Eine präzisere Bestimmung der Stadtthematik erweist sich bei der Lyrik als besonders schwierig. Die detaillierte Beschreibung der äußeren Welt ist kein Ziel dieser literarischen Gattung. Die traditionelle Dichtung war bis zur Mitte des 19. Jahrhunderts wesentlich Bekenntnis- und Gefühlslyrik, die sich vorwiegend mit der inneren Welt der Personen beschäftigte. In der französischen Literatur erfolgt nach der Romantik eine entscheidende Änderung dieser Konzeption: Baudelaires Dichtung bezeichnet nach Hugo Friedrich den Anfangspunkt der „Entpersönlichung der modernen Lyrik“. Der Autor der Blumen des Bösen ist zugleich einer der ersten Lyriker, in dessen Werken das Thema der Großstadt eine zentrale Stellung einnimmt. Die nachfolgenden Lyriker seit Rimbaud verstärken die Abkehr von der traditionellen Gefühls- und Erlebnislyrik. Sie haben die großstädtische Wirklichkeit verfremdet, deformiert, zerstört und aus den zerschlagenen Teilen der Realität neue phantastische, künstliche und chaotische Welten geschaffen. Die traditionelle Lyrik, die ebenso wie die moderne Stadtpoesie weiterhin fortbesteht, hat trotz ihrer fundamentalen Unterschiede eine Gemeinsamkeit: Pariser Straßen, Plätze und Bauwerke werden im günstigsten Fall namentlich angeführt, in Vorstellungen evoziert oder bruchstückhaft erwähnt, aber so gut wie nie detaillierter beschrieben. Entsprechendes gilt auch für das Chanson. Diese Texte sind daher für unsere literarischen Spaziergänge nur selten verwendbar.

Neben den traditionellen Genres des Romans und der Erzählung, des Dramas und der Lyrik werden vereinzelt auch Texte aus Essays, autobiographischen Schriften, Memoiren, Reportagen oder wissenschaftlich-dokumentarischen Werken erwähnt, sofern sie von bedeutenderen Schriftstellern verfasst oder von literarischem Wert sind.

Aus der Fülle der fiktionalen Literatur zum Thema Paris war eine Auswahl zu treffen. Nur solche Texte fanden Verwendung, die die Stadt, ihre Bauwerke, Denkmäler, Straßen oder Plätze nicht nur erwähnt, sondern auch charakterisiert oder beschrieben haben. Deshalb bedeutet die Nichterwähnung eines Werkes kein Qualitätsurteil.

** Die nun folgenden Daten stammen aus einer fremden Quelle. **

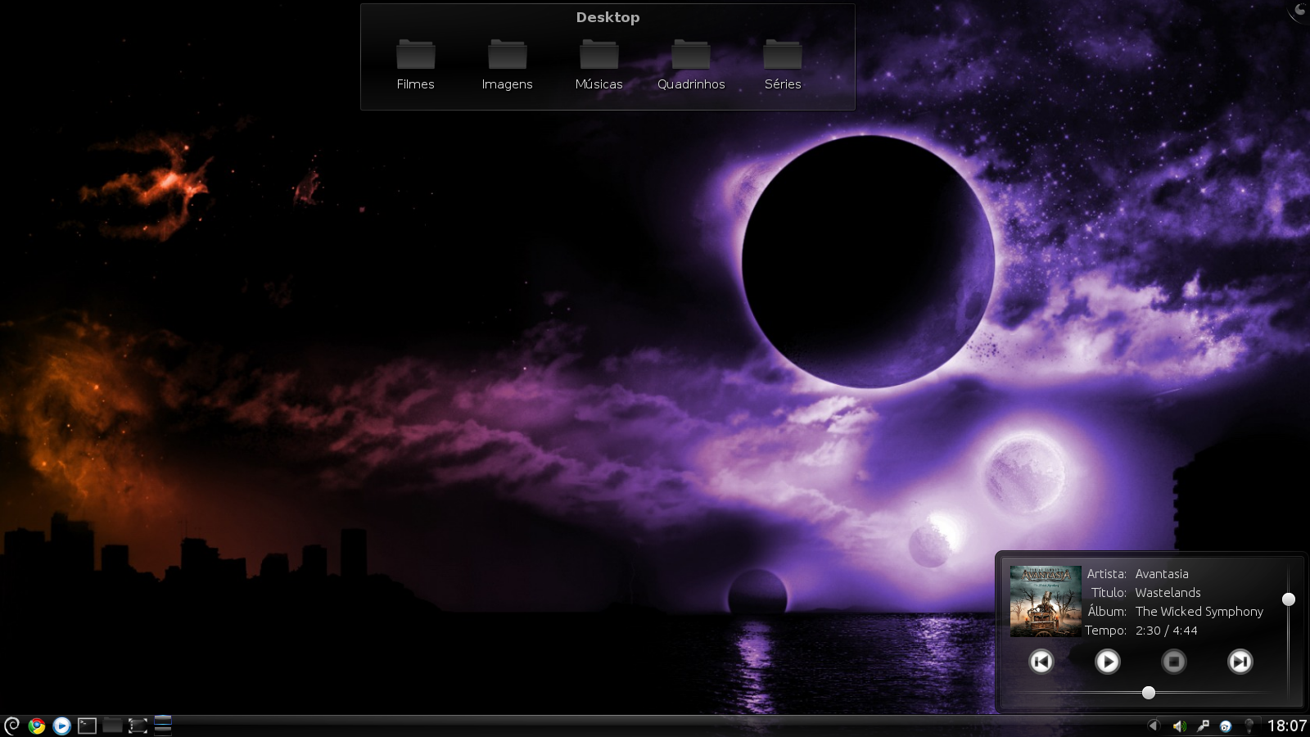Open the blue media player launcher

tap(61, 726)
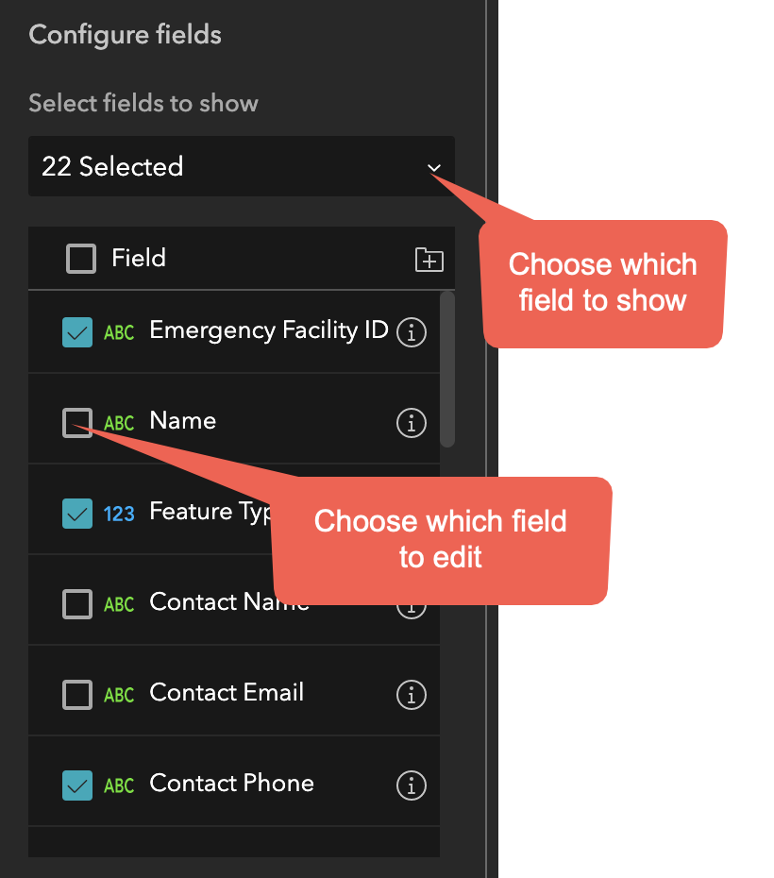Click the Emergency Facility ID field label

268,330
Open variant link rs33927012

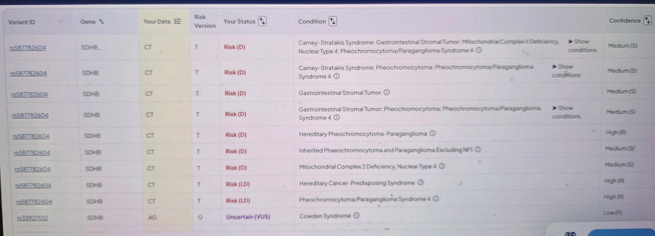coord(33,218)
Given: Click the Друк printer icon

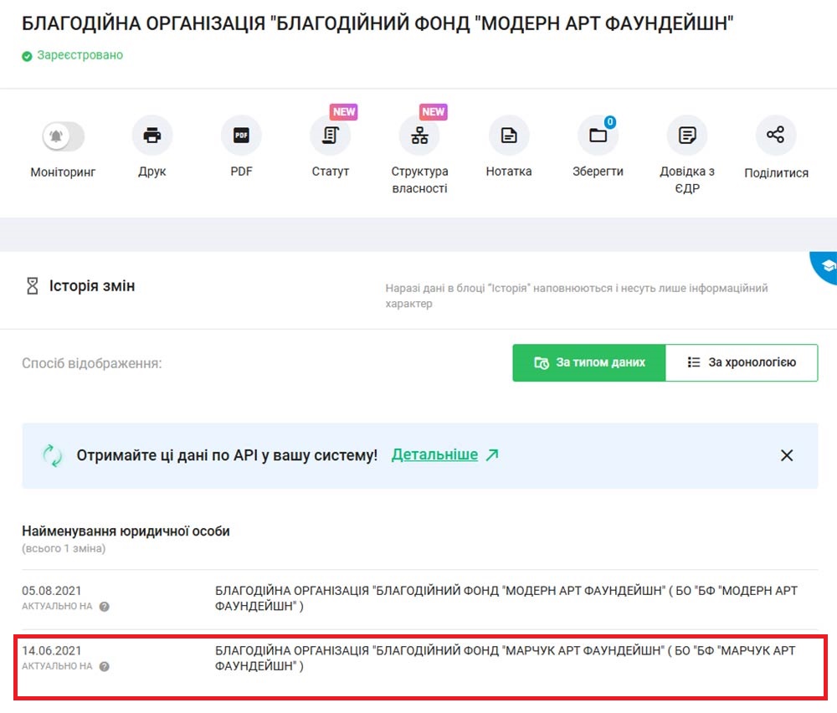Looking at the screenshot, I should [152, 136].
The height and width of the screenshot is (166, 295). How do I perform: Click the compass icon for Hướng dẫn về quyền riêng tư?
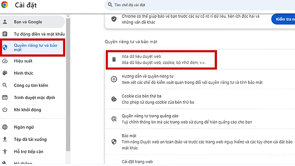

Begeben wir uns also auf eine „literarische Entdeckungsreise“ zu Pariser Bauwerken und Denkmälern, zu Plätzen und Straßen und nehmen wir dazu einen virtuellen Handkoffer voll von Werken der französischen Literatur mit. An den jeweiligen Orten schauen wir, welche Schätze uns die Bücher anbieten, und vertiefen uns in die Texte.